▸ DOCUMENT SECTION:
Other things pending:
1. My presentation I’m giving at a conference in May. I’ve finished this. I need to practice the actual presentation. What I have is a lovely powerpoint but I need to act it out over and over in the privacy of my house to see how long it is, what the hell I’ll say. While I was snowed in, I got an email detailing the date and time I’d speak (much longer than I’d anticipated; shit) and that they’d need all this information by yesterday. Okay then.
2, My neighbor’s dog is driving me batshit crazy insane. The incessant barking, the wandering all over my property, the treeing of my cats. It’s all getting to be a bit much. I like my neighbors. They are old. I hate to be that bitch but I think I’m going to have to make The Call. It’s the Call I’ve had to make over the years. The Call is one of the reasons I moved and moved and moved again. People: they are the problem that I can’t seem to escape. I’ve been very happy here over the past decade and I have no intention of moving just because my old neighbors bought a shitty dog. But….why is the victim always made out to be the problem? Why is the complainer hated? I don’t understand this. I hate to be hated but I think I might just have to get over that.

▸ PROBLEMS AND TASKS:
**A.** Can you rewrite the paragraph in the list of pending things above that begins "My presentation I'm giving" as a short bulleted list that keeps its main facts?
**B.** Using the list of pending things above, can you answer these, marking each answer like its question?
(i) In what month is the conference?
(ii) What does the neighbor's dog do to the writer's cats?
(iii) For how long has the writer been very happy here?
**C.** Could you transcribe the passage of the list of pending things above, starting with "2, My neighbor’s" and going on through "get over that.", word for word?

▸ INFORMATION SHOWN:
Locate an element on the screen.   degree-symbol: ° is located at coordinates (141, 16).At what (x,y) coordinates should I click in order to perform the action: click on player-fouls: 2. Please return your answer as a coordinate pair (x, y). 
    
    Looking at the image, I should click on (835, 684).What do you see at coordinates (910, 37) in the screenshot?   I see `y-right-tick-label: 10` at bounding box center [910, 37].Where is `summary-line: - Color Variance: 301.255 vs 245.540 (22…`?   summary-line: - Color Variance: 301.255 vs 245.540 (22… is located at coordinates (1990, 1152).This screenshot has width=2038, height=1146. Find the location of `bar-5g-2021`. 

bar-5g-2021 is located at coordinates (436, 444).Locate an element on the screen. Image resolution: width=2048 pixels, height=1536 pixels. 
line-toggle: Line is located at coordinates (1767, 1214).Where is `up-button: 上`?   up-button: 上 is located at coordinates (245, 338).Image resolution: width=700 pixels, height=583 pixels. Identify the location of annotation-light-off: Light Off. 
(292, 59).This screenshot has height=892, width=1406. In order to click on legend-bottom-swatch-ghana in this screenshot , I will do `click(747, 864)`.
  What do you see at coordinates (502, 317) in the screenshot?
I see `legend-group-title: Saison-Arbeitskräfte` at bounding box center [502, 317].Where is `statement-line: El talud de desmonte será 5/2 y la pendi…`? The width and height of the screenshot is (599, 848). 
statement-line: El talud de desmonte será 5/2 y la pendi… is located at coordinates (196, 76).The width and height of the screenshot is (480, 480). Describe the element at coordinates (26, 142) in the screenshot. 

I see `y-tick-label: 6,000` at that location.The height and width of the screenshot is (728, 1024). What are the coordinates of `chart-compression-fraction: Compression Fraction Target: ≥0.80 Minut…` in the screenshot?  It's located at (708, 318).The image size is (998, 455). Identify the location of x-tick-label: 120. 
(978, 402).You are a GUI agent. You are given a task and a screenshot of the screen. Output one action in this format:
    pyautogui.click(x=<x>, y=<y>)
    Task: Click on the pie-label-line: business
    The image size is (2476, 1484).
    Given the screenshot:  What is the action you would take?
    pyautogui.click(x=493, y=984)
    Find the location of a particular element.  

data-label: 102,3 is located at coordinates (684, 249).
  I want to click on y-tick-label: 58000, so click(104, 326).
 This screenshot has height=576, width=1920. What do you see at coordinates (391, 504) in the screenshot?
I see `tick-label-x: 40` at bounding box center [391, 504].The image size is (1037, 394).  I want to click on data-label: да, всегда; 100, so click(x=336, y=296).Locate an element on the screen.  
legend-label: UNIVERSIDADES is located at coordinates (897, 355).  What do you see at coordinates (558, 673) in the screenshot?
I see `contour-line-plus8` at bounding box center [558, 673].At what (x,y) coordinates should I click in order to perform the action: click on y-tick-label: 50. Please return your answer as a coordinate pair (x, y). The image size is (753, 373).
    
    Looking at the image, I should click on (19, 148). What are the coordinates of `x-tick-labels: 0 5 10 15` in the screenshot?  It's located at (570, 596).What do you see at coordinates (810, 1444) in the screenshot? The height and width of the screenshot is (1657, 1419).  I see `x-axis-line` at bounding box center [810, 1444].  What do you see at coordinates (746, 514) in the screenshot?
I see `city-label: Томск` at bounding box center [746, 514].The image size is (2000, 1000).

▸ EXERCISE ANSWERS:
**A.**
- The presentation for a conference in May is finished.
- It still needs repeated practice at home to check its length and work out what to say.
- While snowed in, the writer got an email with the date and time of the talk, which runs much longer than expected.
- The organizers needed all this information by yesterday.

**B.**
(i) May
(ii) Trees them
(iii) The past decade

**C.**
2, My neighbor’s dog is driving me batshit crazy insane. The incessant barking, the wandering all over my property, the treeing of my cats. It’s all getting to be a bit much. I like my neighbors. They are old. I hate to be that bitch but I think I’m going to have to make The Call. It’s the Call I’ve had to make over the years. The Call is one of the reasons I moved and moved and moved again. People: they are the problem that I can’t seem to escape. I’ve been very happy here over the past decade and I have no intention of moving just because my old neighbors bought a shitty dog. But….why is the victim always made out to be the problem? Why is the complainer hated? I don’t understand this. I hate to be hated but I think I might just have to get over that.